Stored items:
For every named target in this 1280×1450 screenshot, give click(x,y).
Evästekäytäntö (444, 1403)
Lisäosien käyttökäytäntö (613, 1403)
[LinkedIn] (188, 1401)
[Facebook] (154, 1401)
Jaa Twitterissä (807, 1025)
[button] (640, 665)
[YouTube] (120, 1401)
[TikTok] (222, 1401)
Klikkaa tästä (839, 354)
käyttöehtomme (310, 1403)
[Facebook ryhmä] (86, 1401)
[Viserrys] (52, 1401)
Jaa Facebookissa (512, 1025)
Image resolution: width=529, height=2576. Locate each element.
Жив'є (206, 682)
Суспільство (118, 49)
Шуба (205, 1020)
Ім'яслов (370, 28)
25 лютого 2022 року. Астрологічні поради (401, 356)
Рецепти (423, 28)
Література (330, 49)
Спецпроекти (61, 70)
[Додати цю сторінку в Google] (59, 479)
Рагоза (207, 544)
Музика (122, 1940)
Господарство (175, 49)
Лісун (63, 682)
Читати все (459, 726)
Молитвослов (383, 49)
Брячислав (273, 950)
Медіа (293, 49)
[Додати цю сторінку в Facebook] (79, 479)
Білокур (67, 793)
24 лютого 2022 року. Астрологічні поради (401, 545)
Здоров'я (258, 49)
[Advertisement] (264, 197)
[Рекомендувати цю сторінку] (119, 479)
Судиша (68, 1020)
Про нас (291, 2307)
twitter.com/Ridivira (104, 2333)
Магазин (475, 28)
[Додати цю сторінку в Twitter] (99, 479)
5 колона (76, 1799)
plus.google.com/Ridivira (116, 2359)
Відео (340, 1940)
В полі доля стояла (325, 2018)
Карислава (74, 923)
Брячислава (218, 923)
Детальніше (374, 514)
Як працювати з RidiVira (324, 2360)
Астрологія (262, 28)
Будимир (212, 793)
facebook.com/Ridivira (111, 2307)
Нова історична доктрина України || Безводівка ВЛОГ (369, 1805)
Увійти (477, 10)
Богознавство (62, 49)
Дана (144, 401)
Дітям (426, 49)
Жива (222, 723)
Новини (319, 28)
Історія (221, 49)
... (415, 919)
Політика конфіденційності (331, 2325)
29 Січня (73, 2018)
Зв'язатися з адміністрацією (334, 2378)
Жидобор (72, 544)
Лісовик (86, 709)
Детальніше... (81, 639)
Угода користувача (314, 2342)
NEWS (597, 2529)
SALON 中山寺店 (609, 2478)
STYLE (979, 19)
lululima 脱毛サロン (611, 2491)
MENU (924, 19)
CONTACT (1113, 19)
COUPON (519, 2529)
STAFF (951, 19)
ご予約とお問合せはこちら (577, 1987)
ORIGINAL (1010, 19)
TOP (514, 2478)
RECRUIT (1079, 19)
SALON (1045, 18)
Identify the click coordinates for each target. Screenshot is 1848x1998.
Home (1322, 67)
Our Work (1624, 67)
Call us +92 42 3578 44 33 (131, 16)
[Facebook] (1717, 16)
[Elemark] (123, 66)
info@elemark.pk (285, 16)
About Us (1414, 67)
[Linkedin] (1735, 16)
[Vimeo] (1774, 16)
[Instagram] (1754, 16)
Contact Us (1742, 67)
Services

Exercise brief: Return each entry without altering a single word.

Answer below:
For every named target in this 1280×1450 screenshot, give click(x,y).
Evästekäytäntö (444, 1403)
Lisäosien käyttökäytäntö (613, 1403)
[LinkedIn] (188, 1401)
[Facebook] (154, 1401)
Jaa Twitterissä (807, 1025)
[button] (640, 665)
[YouTube] (120, 1401)
[TikTok] (222, 1401)
Klikkaa tästä (839, 354)
käyttöehtomme (310, 1403)
[Facebook ryhmä] (86, 1401)
[Viserrys] (52, 1401)
Jaa Facebookissa (512, 1025)
Image resolution: width=529, height=2576. Locate each element.
Жив'є (206, 682)
Суспільство (118, 49)
Шуба (205, 1020)
Ім'яслов (370, 28)
25 лютого 2022 року. Астрологічні поради (401, 356)
Рецепти (423, 28)
Література (330, 49)
Спецпроекти (61, 70)
[Додати цю сторінку в Google] (59, 479)
Рагоза (207, 544)
Музика (122, 1940)
Господарство (175, 49)
Лісун (63, 682)
Читати все (459, 726)
Молитвослов (383, 49)
Брячислав (273, 950)
Медіа (293, 49)
[Додати цю сторінку в Facebook] (79, 479)
Білокур (67, 793)
24 лютого 2022 року. Астрологічні поради (401, 545)
Здоров'я (258, 49)
[Advertisement] (264, 197)
[Рекомендувати цю сторінку] (119, 479)
Судиша (68, 1020)
Про нас (291, 2307)
twitter.com/Ridivira (104, 2333)
Магазин (475, 28)
[Додати цю сторінку в Twitter] (99, 479)
5 колона (76, 1799)
plus.google.com/Ridivira (116, 2359)
Відео (340, 1940)
В полі доля стояла (325, 2018)
Карислава (74, 923)
Брячислава (218, 923)
Детальніше (374, 514)
Як працювати з RidiVira (324, 2360)
Астрологія (262, 28)
Будимир (212, 793)
facebook.com/Ridivira (111, 2307)
Нова історична доктрина України || Безводівка ВЛОГ (369, 1805)
Увійти (477, 10)
Богознавство (62, 49)
Дана (144, 401)
Дітям (426, 49)
Жива (222, 723)
Новини (319, 28)
Історія (221, 49)
... (415, 919)
Політика конфіденційності (331, 2325)
29 Січня (73, 2018)
Зв'язатися з адміністрацією (334, 2378)
Жидобор (72, 544)
Лісовик (86, 709)
Детальніше... (81, 639)
Угода користувача (314, 2342)
NEWS (597, 2529)
SALON 中山寺店 (609, 2478)
STYLE (979, 19)
lululima 脱毛サロン (611, 2491)
MENU (924, 19)
CONTACT (1113, 19)
COUPON (519, 2529)
STAFF (951, 19)
ご予約とお問合せはこちら (577, 1987)
ORIGINAL (1010, 19)
TOP (514, 2478)
RECRUIT (1079, 19)
SALON (1045, 18)
Identify the click coordinates for each target. Screenshot is 1848x1998.
Home (1322, 67)
Our Work (1624, 67)
Call us +92 42 3578 44 33 (131, 16)
[Facebook] (1717, 16)
[Elemark] (123, 66)
info@elemark.pk (285, 16)
About Us (1414, 67)
[Linkedin] (1735, 16)
[Vimeo] (1774, 16)
[Instagram] (1754, 16)
Contact Us (1742, 67)
Services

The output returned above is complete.